• _TEXTO PARA LEITURA_
------------------------------------

Ainda que morando bem distante, meu
irmão me surpreende com sua memória. A crônica de hoje relembra o panorama
visto do Panorama, aquele restaurante no Alto do Educandos, que
possibilita descortinar a baia do rio Negro e seus múltiplos empregos. A casa,
que pertence a um parente de meus parentes, já não possui aquele relevo passado,
todavia, ainda permite desfrutar o exuberante caminho fluvial.Panorama da baia do rio Negro
O
PANORAMA
Renato Mendonça (agosto 2020)
Alvorada. Varanda!? Nada
disso, mas esses nomes se infiltraram maliciosamente em minha mente, me impedindo
de relembrar o correto nome do gracioso restaurante, no alto do Educandos, da
minha outrora bucólica Manaus. Lembrava-me de tudo: da Baixa da égua,
onde no meu tempo de criança não vi nenhuma, talvez existisse nos primórdios; do
inesquecível Rio Negro, este sim, imponente, formoso, com suas águas
escuras e reluzentes, que bem merece, ainda hoje, a metáfora do espelho d’água.
Sem nenhum exagero, à noite, conseguíamos perceber os reflexos da lua sobre o
tapete matizado com entretons claros, passeando sobre a superfície do majestoso
curso d’água.
Fiquei com esses dois nomes
na minha cabeça, teimosamente, por alguns dias, como se fossem espiões
infiltrados usando falsa identidade, para desvirtuar o caminho da recordação. Isso
me confundiu sobremaneira, pois não conseguia resgatar a inspiração dos velhos
tempos, nem criar um texto idôneo para contar. Era como se, ao reencontrar
alguém muito caro e familiar, você não lembrasse seu nome. A conversa iria
fluir num vazio, sem a afabilidade necessária.

------------------------------------

• _MATERIAL EXTRAÍDO_
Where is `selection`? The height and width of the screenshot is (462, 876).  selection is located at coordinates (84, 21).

------------------------------------

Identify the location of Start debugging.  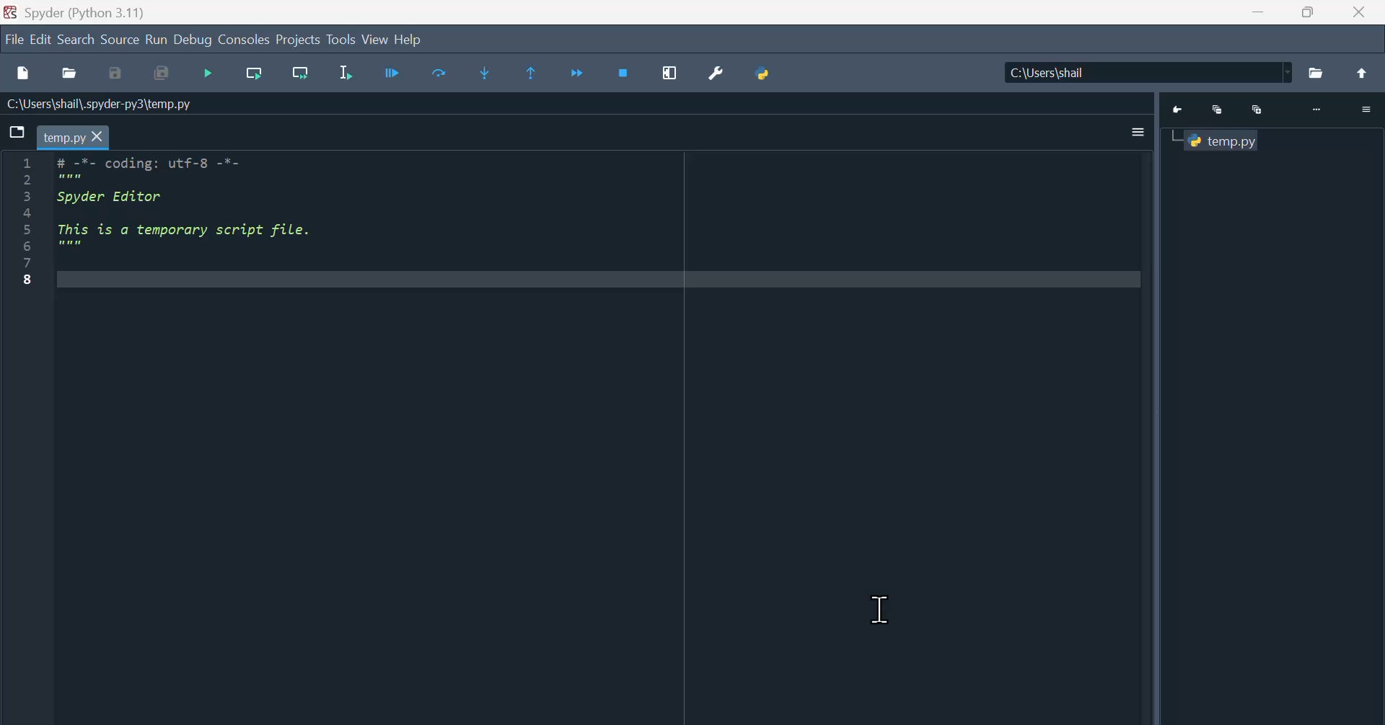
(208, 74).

------------------------------------

• _TRABALHO PEDIDO_
Transcreva da crônica sobre o restaurante Panorama o trecho que começa em "Sem nenhum exagero, à" e segue até "a afabilidade necessária.".

• _RESULTADO DO EXERCÍCIO_
Sem nenhum exagero, à noite, conseguíamos perceber os reflexos da lua sobre o
tapete matizado com entretons claros, passeando sobre a superfície do majestoso
curso d’água.
Fiquei com esses dois nomes
na minha cabeça, teimosamente, por alguns dias, como se fossem espiões
infiltrados usando falsa identidade, para desvirtuar o caminho da recordação. Isso
me confundiu sobremaneira, pois não conseguia resgatar a inspiração dos velhos
tempos, nem criar um texto idôneo para contar. Era como se, ao reencontrar
alguém muito caro e familiar, você não lembrasse seu nome. A conversa iria
fluir num vazio, sem a afabilidade necessária.